§ **THE TASK**
Copy out the stretch of the listing from the line containing "Image resolution: width=1200" through the end of the listing, word for word, leaving out the pictures.

════════

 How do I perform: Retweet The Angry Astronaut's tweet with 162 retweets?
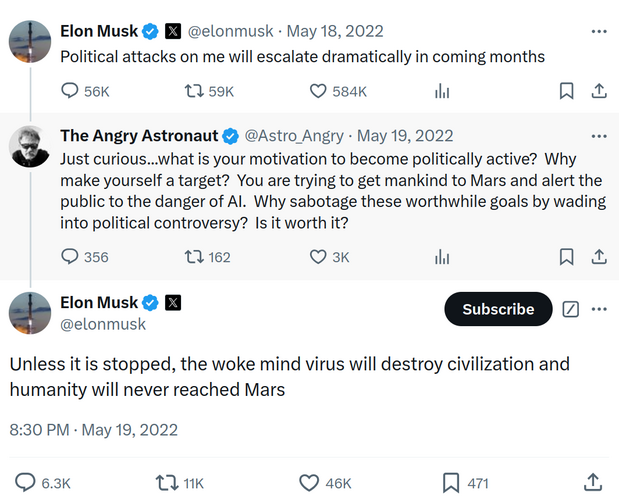click(x=194, y=257)
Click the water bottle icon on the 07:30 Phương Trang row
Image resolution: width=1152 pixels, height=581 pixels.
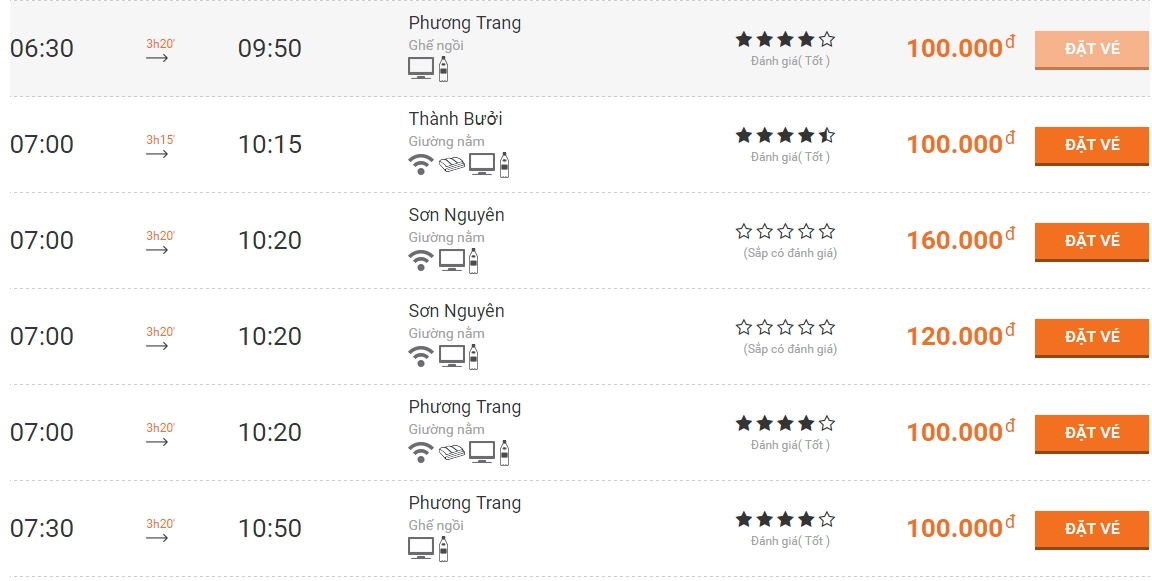[443, 549]
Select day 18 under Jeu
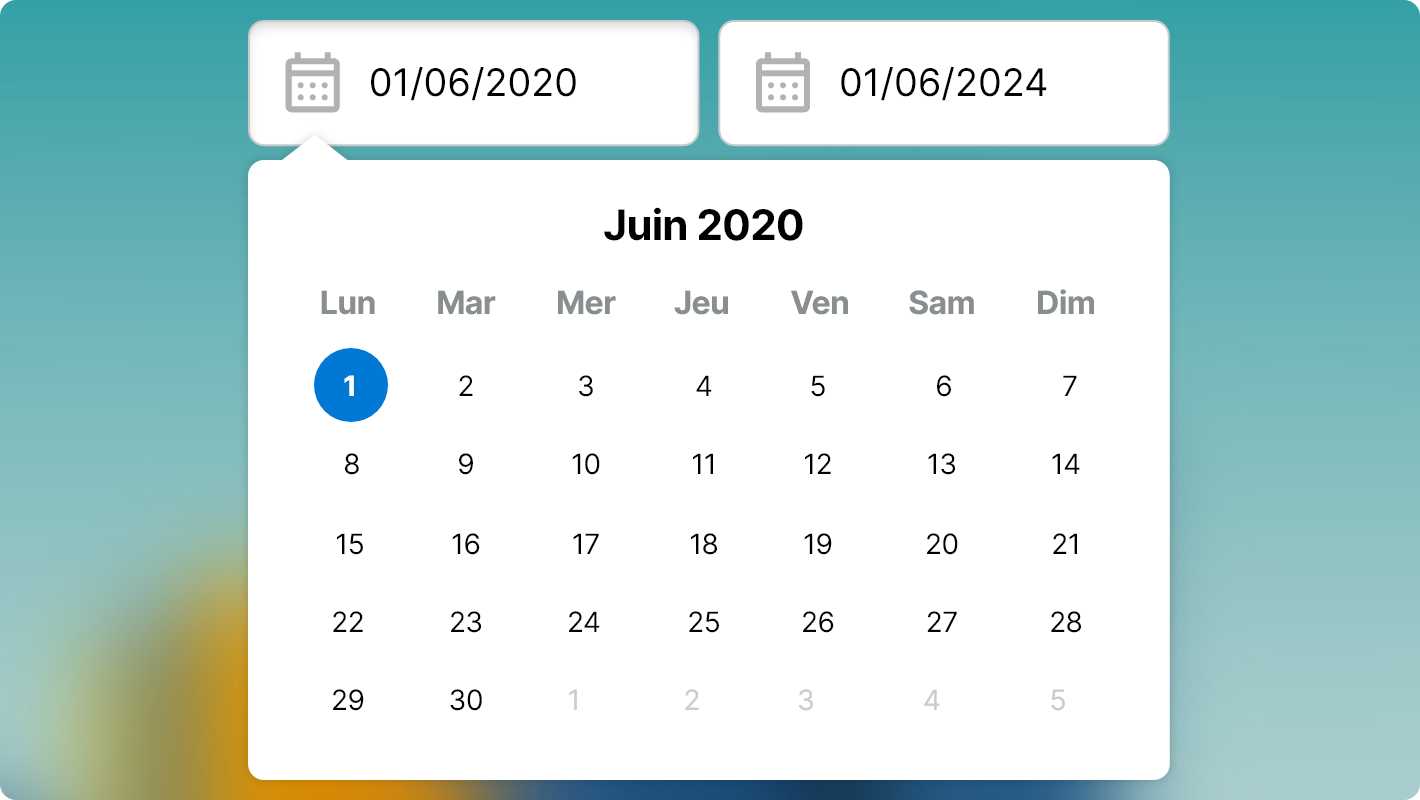 [704, 544]
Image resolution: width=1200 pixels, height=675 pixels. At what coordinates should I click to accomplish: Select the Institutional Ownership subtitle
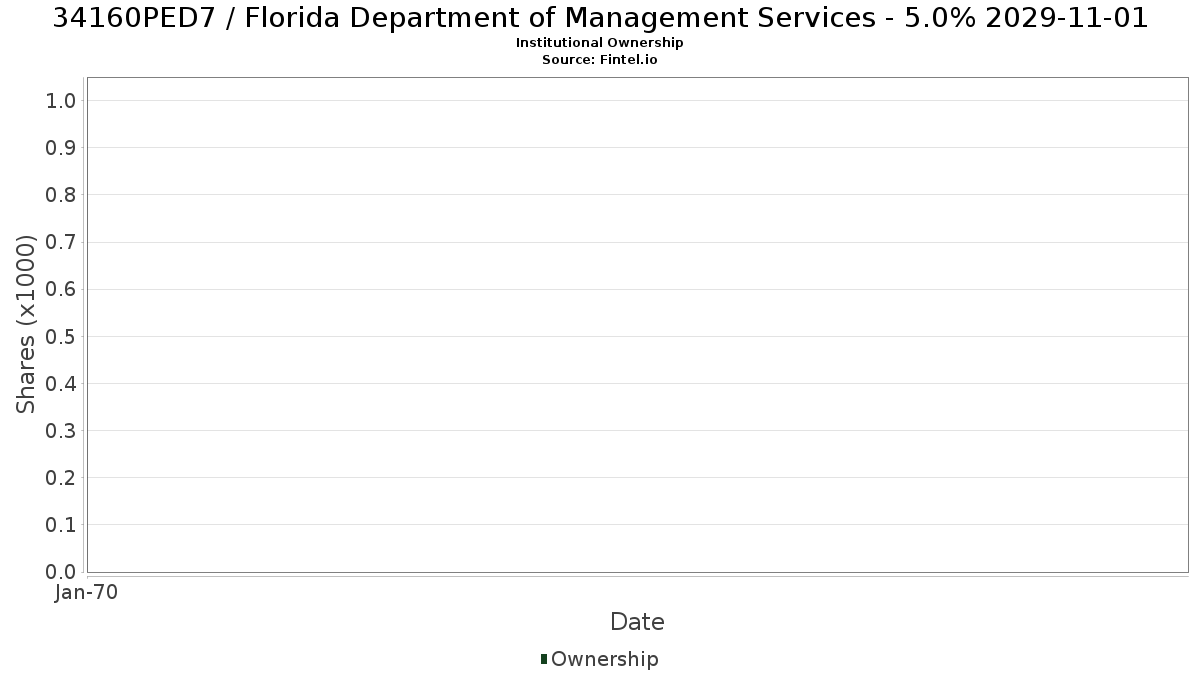click(x=600, y=43)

════════

§ **TASK OUTPUT**
Image resolution: width=1200 pixels, height=675 pixels. At what coordinates should I click to accomplish: Select the Institutional Ownership subtitle
click(x=600, y=43)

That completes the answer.